### The input
■ ■ ■
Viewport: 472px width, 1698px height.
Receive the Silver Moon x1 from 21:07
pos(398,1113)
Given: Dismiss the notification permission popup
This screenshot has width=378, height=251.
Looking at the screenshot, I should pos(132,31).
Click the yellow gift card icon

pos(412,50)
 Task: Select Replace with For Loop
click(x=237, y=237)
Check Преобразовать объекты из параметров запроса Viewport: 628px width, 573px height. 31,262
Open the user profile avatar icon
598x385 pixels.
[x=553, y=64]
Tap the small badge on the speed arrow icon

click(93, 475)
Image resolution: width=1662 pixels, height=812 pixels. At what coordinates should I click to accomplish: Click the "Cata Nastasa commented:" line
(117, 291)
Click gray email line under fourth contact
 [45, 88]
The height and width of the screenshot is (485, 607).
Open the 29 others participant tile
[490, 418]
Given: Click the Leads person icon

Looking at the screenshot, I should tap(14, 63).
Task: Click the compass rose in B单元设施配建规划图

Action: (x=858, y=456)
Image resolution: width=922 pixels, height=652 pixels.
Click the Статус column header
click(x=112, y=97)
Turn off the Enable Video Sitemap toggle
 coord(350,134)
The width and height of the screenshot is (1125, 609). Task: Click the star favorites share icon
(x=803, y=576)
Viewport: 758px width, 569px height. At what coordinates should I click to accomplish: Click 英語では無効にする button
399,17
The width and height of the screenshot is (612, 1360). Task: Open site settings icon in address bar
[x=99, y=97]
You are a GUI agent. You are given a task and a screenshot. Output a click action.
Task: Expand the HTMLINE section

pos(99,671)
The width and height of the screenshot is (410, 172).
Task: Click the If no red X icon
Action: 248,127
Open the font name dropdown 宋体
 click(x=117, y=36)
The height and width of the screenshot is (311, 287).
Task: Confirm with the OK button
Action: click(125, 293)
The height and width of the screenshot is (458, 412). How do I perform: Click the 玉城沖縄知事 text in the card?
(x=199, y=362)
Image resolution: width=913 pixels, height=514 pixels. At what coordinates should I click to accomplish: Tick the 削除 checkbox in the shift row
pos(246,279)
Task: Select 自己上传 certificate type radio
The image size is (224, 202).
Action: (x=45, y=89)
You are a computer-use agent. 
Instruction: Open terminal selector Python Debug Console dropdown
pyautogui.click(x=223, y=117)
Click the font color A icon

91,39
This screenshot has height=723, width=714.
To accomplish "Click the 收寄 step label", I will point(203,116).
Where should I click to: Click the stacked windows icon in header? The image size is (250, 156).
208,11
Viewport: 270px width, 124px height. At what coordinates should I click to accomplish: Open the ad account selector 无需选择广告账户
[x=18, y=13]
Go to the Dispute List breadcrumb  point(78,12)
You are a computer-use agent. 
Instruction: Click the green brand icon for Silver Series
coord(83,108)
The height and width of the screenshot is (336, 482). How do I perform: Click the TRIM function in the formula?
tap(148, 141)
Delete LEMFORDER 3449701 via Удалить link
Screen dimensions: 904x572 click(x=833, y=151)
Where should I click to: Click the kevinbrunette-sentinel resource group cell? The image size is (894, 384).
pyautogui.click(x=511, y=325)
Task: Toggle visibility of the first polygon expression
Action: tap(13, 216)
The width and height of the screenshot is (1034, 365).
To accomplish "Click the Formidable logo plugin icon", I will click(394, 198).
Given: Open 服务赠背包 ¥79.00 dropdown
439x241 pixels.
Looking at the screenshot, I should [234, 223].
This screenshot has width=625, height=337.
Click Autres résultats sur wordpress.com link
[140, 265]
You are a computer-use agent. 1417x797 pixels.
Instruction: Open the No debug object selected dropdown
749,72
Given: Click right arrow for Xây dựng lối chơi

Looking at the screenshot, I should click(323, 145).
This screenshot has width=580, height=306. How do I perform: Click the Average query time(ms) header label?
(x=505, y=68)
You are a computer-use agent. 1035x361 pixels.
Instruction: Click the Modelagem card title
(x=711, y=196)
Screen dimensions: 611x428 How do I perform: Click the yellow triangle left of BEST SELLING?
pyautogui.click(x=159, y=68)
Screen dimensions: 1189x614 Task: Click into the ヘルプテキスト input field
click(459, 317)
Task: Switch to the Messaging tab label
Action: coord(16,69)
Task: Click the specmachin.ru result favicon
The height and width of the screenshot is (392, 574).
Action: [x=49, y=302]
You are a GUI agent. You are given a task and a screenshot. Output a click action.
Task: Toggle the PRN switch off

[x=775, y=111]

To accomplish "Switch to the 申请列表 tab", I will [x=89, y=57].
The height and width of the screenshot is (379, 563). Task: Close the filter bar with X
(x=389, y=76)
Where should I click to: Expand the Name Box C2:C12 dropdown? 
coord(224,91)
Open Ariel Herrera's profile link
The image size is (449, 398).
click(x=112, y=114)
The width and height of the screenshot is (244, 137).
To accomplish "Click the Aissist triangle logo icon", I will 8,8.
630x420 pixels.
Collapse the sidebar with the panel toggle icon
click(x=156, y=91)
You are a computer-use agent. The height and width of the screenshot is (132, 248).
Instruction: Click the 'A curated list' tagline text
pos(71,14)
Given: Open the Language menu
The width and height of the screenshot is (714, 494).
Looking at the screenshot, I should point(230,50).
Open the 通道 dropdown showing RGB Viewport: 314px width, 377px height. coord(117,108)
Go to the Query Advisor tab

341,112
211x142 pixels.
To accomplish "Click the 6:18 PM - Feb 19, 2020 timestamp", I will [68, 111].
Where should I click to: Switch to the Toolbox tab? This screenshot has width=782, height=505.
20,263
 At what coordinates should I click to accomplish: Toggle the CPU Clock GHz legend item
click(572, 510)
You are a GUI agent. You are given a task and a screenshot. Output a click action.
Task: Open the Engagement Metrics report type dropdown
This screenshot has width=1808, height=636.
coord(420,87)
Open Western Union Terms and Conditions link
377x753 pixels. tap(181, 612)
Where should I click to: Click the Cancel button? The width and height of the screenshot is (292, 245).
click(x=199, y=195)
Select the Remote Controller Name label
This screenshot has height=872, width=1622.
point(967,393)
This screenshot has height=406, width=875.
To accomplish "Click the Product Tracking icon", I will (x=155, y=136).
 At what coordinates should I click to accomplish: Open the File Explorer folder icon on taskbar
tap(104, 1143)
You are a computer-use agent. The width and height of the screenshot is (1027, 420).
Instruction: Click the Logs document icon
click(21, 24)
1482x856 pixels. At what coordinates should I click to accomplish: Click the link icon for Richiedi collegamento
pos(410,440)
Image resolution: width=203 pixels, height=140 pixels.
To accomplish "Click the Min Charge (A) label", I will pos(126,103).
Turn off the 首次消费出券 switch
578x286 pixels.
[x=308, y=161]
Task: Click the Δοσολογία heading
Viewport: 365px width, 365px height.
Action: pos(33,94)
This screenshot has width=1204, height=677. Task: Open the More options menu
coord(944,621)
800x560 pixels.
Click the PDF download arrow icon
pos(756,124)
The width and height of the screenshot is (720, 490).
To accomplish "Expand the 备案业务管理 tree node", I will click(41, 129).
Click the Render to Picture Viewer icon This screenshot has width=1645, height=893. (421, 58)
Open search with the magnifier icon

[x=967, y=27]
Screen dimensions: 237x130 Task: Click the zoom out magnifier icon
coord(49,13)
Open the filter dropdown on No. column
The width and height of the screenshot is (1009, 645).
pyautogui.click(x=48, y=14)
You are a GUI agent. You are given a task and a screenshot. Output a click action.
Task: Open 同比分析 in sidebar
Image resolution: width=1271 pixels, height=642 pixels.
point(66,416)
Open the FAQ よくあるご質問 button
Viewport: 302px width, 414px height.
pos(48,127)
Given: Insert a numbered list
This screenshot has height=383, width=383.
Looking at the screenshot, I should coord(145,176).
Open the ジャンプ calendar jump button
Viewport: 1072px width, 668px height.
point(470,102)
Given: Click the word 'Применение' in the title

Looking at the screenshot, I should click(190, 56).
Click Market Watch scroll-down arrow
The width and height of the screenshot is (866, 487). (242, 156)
■ ■ ■
### The problem
Please copy each line of the records above in which the word "type" can be found.

### Reply
Task: Select 自己上传 certificate type radio
Task: Open the Engagement Metrics report type dropdown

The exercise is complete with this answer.